All of the data is to be restated word for word.
────────────────────
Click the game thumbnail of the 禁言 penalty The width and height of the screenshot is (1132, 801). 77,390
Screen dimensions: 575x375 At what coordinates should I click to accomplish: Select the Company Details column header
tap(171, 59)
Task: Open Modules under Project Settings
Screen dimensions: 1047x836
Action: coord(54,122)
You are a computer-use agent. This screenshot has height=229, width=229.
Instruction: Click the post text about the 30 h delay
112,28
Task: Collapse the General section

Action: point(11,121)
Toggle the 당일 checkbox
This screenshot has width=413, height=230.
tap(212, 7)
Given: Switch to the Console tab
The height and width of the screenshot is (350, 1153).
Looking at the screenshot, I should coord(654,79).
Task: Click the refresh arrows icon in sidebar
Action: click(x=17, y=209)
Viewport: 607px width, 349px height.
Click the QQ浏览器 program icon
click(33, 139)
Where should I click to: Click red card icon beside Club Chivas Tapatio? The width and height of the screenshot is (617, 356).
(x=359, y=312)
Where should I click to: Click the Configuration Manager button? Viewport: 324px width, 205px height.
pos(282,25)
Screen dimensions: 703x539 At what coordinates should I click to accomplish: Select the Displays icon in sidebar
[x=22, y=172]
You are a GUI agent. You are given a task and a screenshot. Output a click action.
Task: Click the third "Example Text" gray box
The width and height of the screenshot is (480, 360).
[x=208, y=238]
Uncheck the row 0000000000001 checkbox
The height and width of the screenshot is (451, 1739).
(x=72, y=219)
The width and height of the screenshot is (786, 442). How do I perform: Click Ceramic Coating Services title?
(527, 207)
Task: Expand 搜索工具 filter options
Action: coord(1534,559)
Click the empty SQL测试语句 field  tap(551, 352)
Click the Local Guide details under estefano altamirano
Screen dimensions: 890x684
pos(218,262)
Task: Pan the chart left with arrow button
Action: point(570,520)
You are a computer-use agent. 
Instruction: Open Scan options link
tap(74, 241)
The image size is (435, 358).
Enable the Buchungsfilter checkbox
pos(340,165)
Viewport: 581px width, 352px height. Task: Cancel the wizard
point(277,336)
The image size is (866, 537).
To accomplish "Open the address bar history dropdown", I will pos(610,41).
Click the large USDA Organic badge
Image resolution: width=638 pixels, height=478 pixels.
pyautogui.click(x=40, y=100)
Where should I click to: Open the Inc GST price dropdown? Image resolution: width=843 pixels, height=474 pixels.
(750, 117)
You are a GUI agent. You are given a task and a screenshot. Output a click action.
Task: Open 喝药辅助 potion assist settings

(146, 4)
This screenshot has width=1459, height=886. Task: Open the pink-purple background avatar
────────────────────
* [RESULT BELOW]
Click the game thumbnail of the 禁言 penalty The width and height of the screenshot is (1132, 801). 77,390
Screen dimensions: 575x375 At what coordinates should I click to accomplish: Select the Company Details column header
tap(171, 59)
Task: Open Modules under Project Settings
Screen dimensions: 1047x836
Action: coord(54,122)
You are a computer-use agent. This screenshot has height=229, width=229.
Instruction: Click the post text about the 30 h delay
112,28
Task: Collapse the General section

Action: point(11,121)
Toggle the 당일 checkbox
This screenshot has width=413, height=230.
tap(212, 7)
Given: Switch to the Console tab
The height and width of the screenshot is (350, 1153).
Looking at the screenshot, I should coord(654,79).
Task: Click the refresh arrows icon in sidebar
Action: click(x=17, y=209)
Viewport: 607px width, 349px height.
Click the QQ浏览器 program icon
click(33, 139)
Where should I click to: Click red card icon beside Club Chivas Tapatio? The width and height of the screenshot is (617, 356).
(x=359, y=312)
Where should I click to: Click the Configuration Manager button? Viewport: 324px width, 205px height.
pos(282,25)
Screen dimensions: 703x539 At what coordinates should I click to accomplish: Select the Displays icon in sidebar
[x=22, y=172]
You are a GUI agent. You are given a task and a screenshot. Output a click action.
Task: Click the third "Example Text" gray box
The width and height of the screenshot is (480, 360).
[x=208, y=238]
Uncheck the row 0000000000001 checkbox
The height and width of the screenshot is (451, 1739).
(x=72, y=219)
The width and height of the screenshot is (786, 442). How do I perform: Click Ceramic Coating Services title?
(527, 207)
Task: Expand 搜索工具 filter options
Action: coord(1534,559)
Click the empty SQL测试语句 field  tap(551, 352)
Click the Local Guide details under estefano altamirano
Screen dimensions: 890x684
pos(218,262)
Task: Pan the chart left with arrow button
Action: point(570,520)
You are a computer-use agent. 
Instruction: Open Scan options link
tap(74, 241)
The image size is (435, 358).
Enable the Buchungsfilter checkbox
pos(340,165)
Viewport: 581px width, 352px height. Task: Cancel the wizard
point(277,336)
The image size is (866, 537).
To accomplish "Open the address bar history dropdown", I will pos(610,41).
Click the large USDA Organic badge
Image resolution: width=638 pixels, height=478 pixels.
pyautogui.click(x=40, y=100)
Where should I click to: Open the Inc GST price dropdown? Image resolution: width=843 pixels, height=474 pixels.
(750, 117)
You are a GUI agent. You are given a task and a screenshot. Output a click action.
Task: Open 喝药辅助 potion assist settings

(146, 4)
This screenshot has width=1459, height=886. Task: Open the pink-purple background avatar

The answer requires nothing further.